§ **Records for this task**:
+++

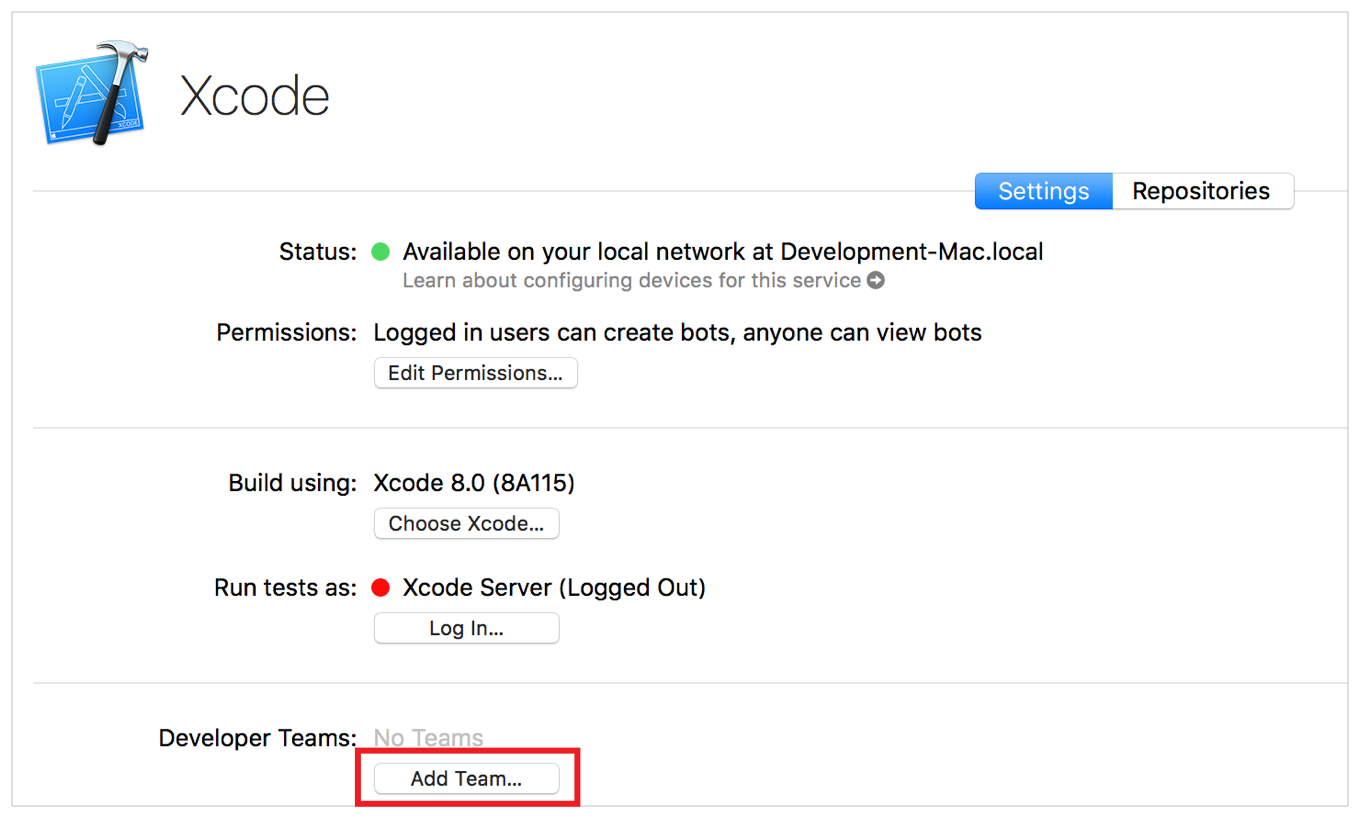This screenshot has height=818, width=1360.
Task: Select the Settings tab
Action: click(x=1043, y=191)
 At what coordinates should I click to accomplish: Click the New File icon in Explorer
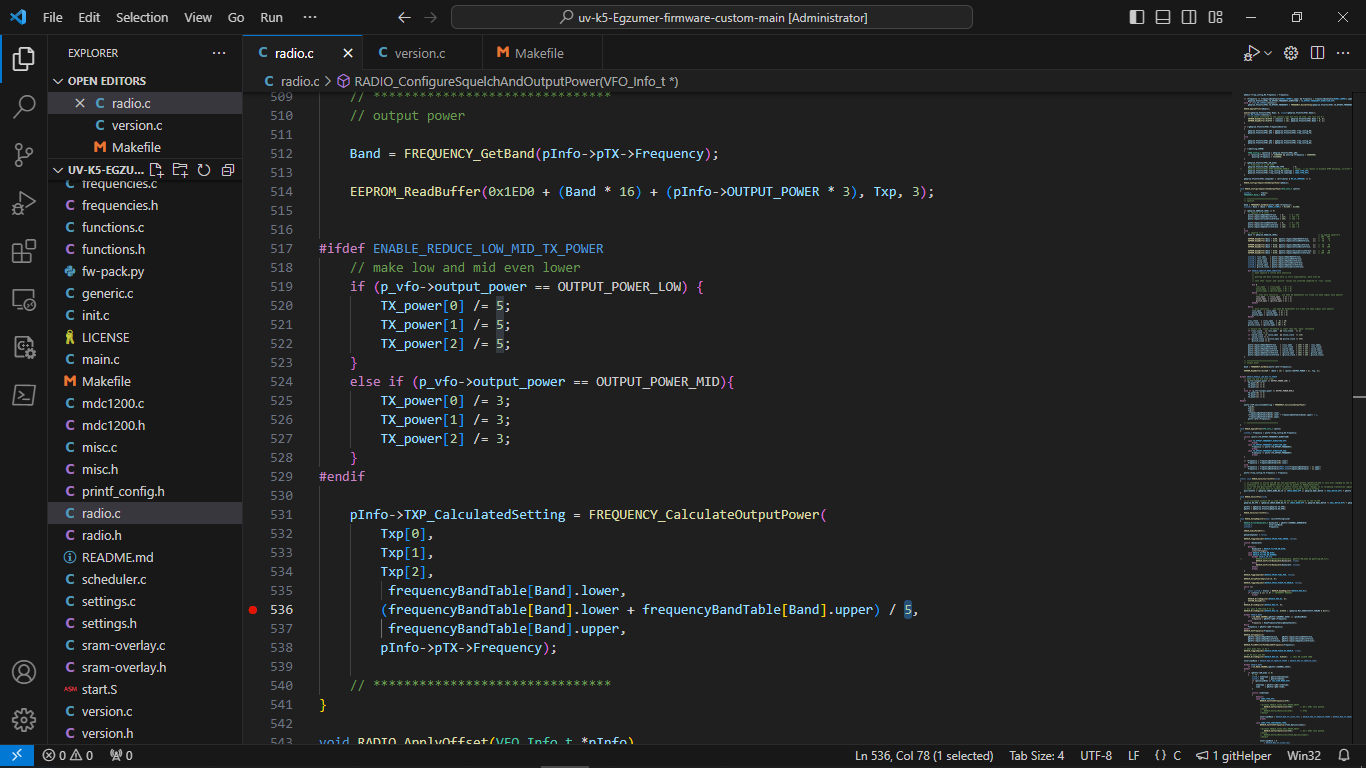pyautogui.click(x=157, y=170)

+++

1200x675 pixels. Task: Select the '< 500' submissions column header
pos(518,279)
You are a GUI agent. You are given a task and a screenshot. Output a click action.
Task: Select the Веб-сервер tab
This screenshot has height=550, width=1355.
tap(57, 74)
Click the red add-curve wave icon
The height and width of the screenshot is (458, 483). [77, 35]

+++

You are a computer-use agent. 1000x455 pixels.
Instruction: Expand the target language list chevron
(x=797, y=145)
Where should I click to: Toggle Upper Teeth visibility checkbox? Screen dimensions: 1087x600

+++

Please filter the data down to the lines containing the word "agent".

You are a GUI agent. You are given a task and a screenshot. Output a click action.
You are a computer-use agent. 1000x455 pixels.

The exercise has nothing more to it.